## WHAT THE TASK REQUIRES
Copy each line of the records that holds the string "will".

- - -

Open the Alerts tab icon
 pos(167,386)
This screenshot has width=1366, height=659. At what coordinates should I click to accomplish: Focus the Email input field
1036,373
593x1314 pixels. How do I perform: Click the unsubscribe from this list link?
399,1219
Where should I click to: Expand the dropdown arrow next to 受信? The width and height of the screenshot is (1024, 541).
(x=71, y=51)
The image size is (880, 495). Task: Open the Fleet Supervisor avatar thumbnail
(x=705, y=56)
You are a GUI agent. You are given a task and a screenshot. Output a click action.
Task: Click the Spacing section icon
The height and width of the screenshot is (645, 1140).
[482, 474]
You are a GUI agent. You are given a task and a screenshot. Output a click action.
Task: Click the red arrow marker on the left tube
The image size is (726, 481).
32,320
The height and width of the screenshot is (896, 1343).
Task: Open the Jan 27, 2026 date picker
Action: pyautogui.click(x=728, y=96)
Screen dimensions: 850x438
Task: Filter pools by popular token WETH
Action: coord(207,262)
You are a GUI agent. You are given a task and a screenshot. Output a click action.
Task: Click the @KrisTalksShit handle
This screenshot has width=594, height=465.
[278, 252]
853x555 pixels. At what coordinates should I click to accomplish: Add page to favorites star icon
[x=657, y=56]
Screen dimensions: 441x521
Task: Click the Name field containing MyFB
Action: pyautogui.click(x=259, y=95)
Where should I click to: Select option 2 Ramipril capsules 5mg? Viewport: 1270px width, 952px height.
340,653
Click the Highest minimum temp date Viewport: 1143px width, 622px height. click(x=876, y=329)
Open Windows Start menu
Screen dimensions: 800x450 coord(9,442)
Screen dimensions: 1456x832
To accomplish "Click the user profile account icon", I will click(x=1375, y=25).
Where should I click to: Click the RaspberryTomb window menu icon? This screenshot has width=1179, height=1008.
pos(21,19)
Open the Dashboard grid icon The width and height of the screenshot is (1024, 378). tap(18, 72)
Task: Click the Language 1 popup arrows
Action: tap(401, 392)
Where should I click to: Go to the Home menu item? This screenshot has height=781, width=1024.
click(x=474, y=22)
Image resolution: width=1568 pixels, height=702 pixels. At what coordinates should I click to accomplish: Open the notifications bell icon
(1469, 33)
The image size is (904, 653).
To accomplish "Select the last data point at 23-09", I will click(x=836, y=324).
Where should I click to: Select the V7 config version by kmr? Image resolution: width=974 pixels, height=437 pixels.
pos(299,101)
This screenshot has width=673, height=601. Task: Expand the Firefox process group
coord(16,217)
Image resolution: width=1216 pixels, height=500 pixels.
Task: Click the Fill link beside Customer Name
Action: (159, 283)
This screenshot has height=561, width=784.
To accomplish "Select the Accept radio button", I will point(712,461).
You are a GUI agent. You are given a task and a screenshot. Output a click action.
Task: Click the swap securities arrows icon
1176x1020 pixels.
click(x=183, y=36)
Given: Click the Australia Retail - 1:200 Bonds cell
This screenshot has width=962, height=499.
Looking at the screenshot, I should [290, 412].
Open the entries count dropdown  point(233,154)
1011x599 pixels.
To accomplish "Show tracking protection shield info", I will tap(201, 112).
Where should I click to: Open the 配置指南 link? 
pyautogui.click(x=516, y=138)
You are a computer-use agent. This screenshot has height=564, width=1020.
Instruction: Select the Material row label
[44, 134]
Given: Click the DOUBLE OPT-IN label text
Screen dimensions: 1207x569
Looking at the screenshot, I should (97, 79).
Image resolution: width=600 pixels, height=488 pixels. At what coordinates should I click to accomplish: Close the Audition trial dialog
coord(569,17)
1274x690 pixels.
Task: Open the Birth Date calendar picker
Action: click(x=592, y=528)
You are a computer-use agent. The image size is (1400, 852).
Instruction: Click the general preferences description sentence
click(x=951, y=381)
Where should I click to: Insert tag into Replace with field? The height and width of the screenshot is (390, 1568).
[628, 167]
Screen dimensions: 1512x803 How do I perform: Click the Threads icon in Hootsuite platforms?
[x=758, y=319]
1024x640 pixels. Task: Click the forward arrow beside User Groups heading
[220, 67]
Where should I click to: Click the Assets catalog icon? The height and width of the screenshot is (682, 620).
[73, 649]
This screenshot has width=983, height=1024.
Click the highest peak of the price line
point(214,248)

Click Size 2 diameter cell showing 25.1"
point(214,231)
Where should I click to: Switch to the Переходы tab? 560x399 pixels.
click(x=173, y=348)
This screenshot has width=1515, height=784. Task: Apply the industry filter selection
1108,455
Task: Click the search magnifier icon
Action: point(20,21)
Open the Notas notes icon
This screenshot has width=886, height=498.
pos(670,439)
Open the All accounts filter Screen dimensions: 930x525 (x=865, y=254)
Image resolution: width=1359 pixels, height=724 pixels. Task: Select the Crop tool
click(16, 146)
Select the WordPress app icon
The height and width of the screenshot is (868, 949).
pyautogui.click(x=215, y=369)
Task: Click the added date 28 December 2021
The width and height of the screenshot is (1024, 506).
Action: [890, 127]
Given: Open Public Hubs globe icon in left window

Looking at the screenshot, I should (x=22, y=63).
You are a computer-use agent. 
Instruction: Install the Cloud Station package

- - -

## RESPONSE TO THIS EXERCISE
To accomplish "Click the user profile account icon", I will click(x=1375, y=25).
To accomplish "Select the last data point at 23-09", I will click(x=836, y=324).
To accomplish "Select the Accept radio button", I will point(712,461).
To accomplish "Show tracking protection shield info", I will tap(201, 112).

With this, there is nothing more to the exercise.